Dex-chan lover
- Joined
- May 14, 2018
- Messages
- 5,765
You (unintentionally) took my words out of context. While many people seem to genuinely see YS as some kind of wet dream about a "hero who will save Germany", I'm just kidding that out of context the plot of the story looks like a very over-the-top revanchist fantasy. Or even more like a parody of it. As I said above, the real Zen leans more towards the idealistic left judging by his Twitter, but we don't know his intentions behind writing this work anyway. I used to see it as satire mixed with Reichophilia, but I obviously don't know Zen's true intentions.
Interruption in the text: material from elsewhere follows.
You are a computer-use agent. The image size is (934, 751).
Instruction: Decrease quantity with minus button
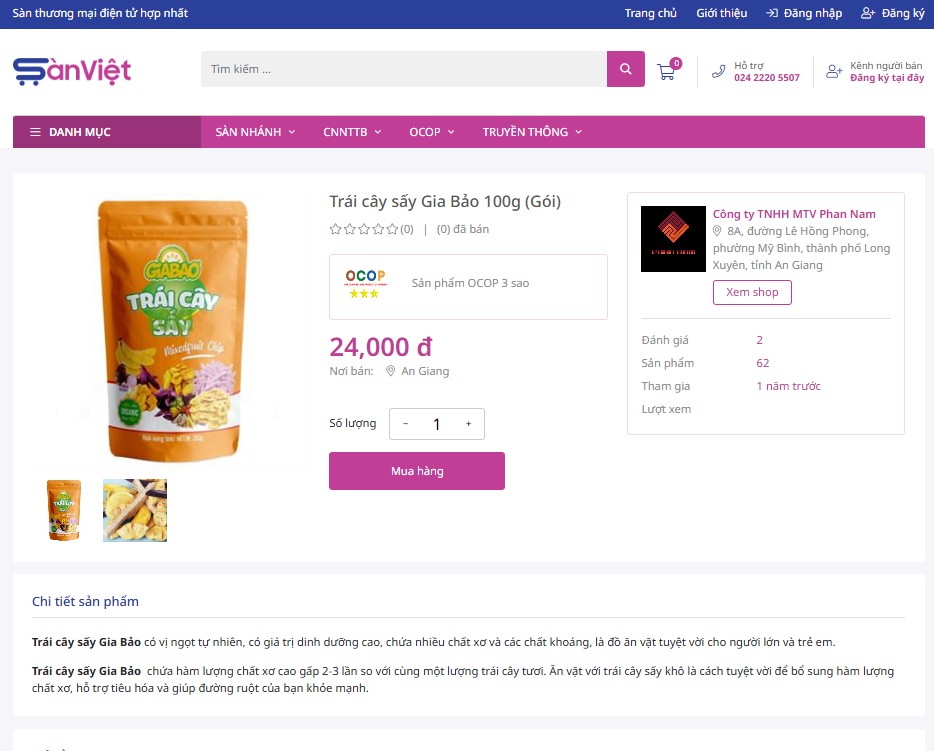tap(406, 424)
Perhaps the situation is somewhat similar to Blade of the Immortal, where the passionate author of SM eroguro is in real life a vocal activist against misogynistic violence.But we know that the Empire loses within the Youjo Senki universe ... Still, I do agree that it is revanchist (I mean the ending where the Empire loses is probably a literal deus ex machina), and Carlo Zen is kind of identifying this whitewashed Germany with WWII era Imperial Japan but whatevs. I don't really think it's Nazi apologist or whatever the Imperial Japan analogue would be. Sometimes it's difficult to tell apart the ideology of the author and the character. We know that Tanya is an intensely anti-communist, capitalistic meritocrat, and (with lapses,) a pacificist. But I'm not sure how many of those beliefs are shared by Carlo Zen. That is to say I'm not sure how much of it is Carlo Zen using the novel as a soapbox and how much of it is him making an interesting character.